We were met back at the house by a stranger standing on the front porch. “Oh, dear,” Esmee breathed when she caught sight of him in the headlights.
“Your son?” I asked.
“Yes. That tattletale Jameson must have called him.” Her tone didn’t portend good things for the chef-cum-bodyguard.
She opened the door and slid to the ground the instant the SUV rocked to a halt. I figured she would slink up to him and take a tongue lashing. Instead she squared her shoulders and stormed up to the man. “Gordon. You will mind your manners. If you open your mouth for so much as one word of condemnation or one of your legal-based tongue lashings, I will rewrite my will and leave everything to Jane Yellowrock.” She stormed past him and inside, slamming the door.
“Oh, crap,” I said. Eli burst out laughing. I followed Esmee
to the front door and the steely-eyed man there. Before he could open his mouth and take out his ire on me, I said, “I don’t want her money. I don’t want your money. I am not responsible for her chasing out after the vamps. She went with—”
“Her vulgar druggie friends.”
“Yes. And they won’t be taking her anywhere anytime soon.”
Gordon, a fair-haired, blue-eyed man wearing a dress shirt and dress pants under a tailored wool jacket, lifted his chin. “And why might that be?”
“Because by his symptoms,” Eli said, coming up behind me, “one lost about half his blood supply, and he won’t feel up to hunting anytime soon. Their transportation is still parked Under the Hill. And we have the boys’ weapons.” Instead of going to the hatch, which would have exposed the bloody pink shower curtain to the world, he opened the back passenger’s door and reached behind the seat to lift three shotguns, broken open so they wouldn’t fire, and four handguns, all of their magazines missing. “From the quality, I assume that these are your mother’s?” He handed over a shotgun, a rifle, and two handguns to Esmee’s son.
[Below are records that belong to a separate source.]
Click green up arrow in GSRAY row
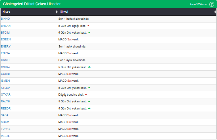This screenshot has width=217, height=140. tap(89, 67)

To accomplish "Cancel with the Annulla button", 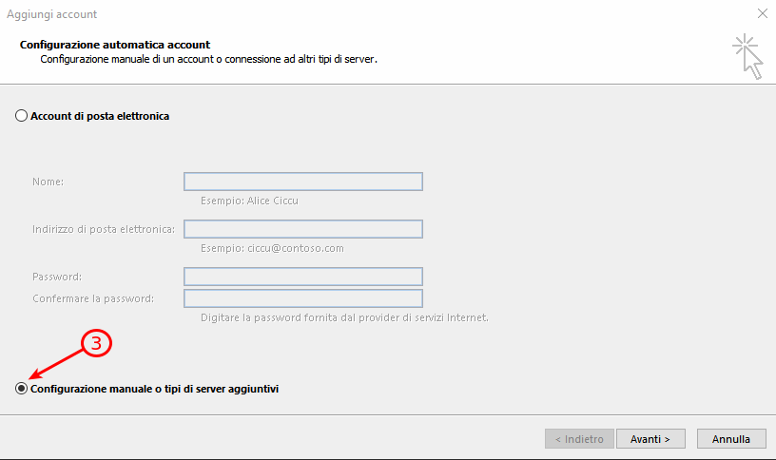I will click(731, 439).
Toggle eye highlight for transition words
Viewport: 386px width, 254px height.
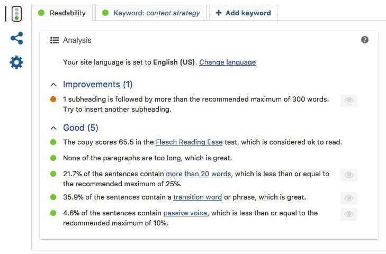[x=349, y=198]
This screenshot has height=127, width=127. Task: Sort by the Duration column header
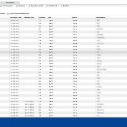click(x=42, y=18)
“Good lord. She’s gone bonkers.”
“No,” I said. “She’s just bored. When’s the last time you took her shooting or fishing or shopping?” I made it more of an accusation than a question, and followed it up with a left hook. “Big, fancy lawyer hands off his mother to the help and then wonders why she acts out? Spend some time with her other than holidays, and maybe she’ll stop.” I grabbed the vamp med kit that had somehow survived the hellish night and set it inside the house door.
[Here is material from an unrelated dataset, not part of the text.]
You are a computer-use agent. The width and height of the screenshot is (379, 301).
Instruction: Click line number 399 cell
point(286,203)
“I’m not a practicing lawyer,” Gordon said. “I’m a judge.”
“That’s what you heard out of what I just said?”
Behind me, I could hear Eli’s soft laughter. “Still,” he said. “The lady has a point.”
“Humph,” I said, and thought, Lady? Me? I went back outside and met the vamps just getting out of the car that had followed us. I waved them back into their older-model Caddy, saying, “In back, in the garage. Eli, will you bring the car around?” Gordon stood on the front porch, looking nonplussed. I had the feeling he wasn’t used to being ignored in his mother’s home. I also had the feeling that he would have a lot to say about a vamp being kept caged in the garage, so I wasn’t going to tell him.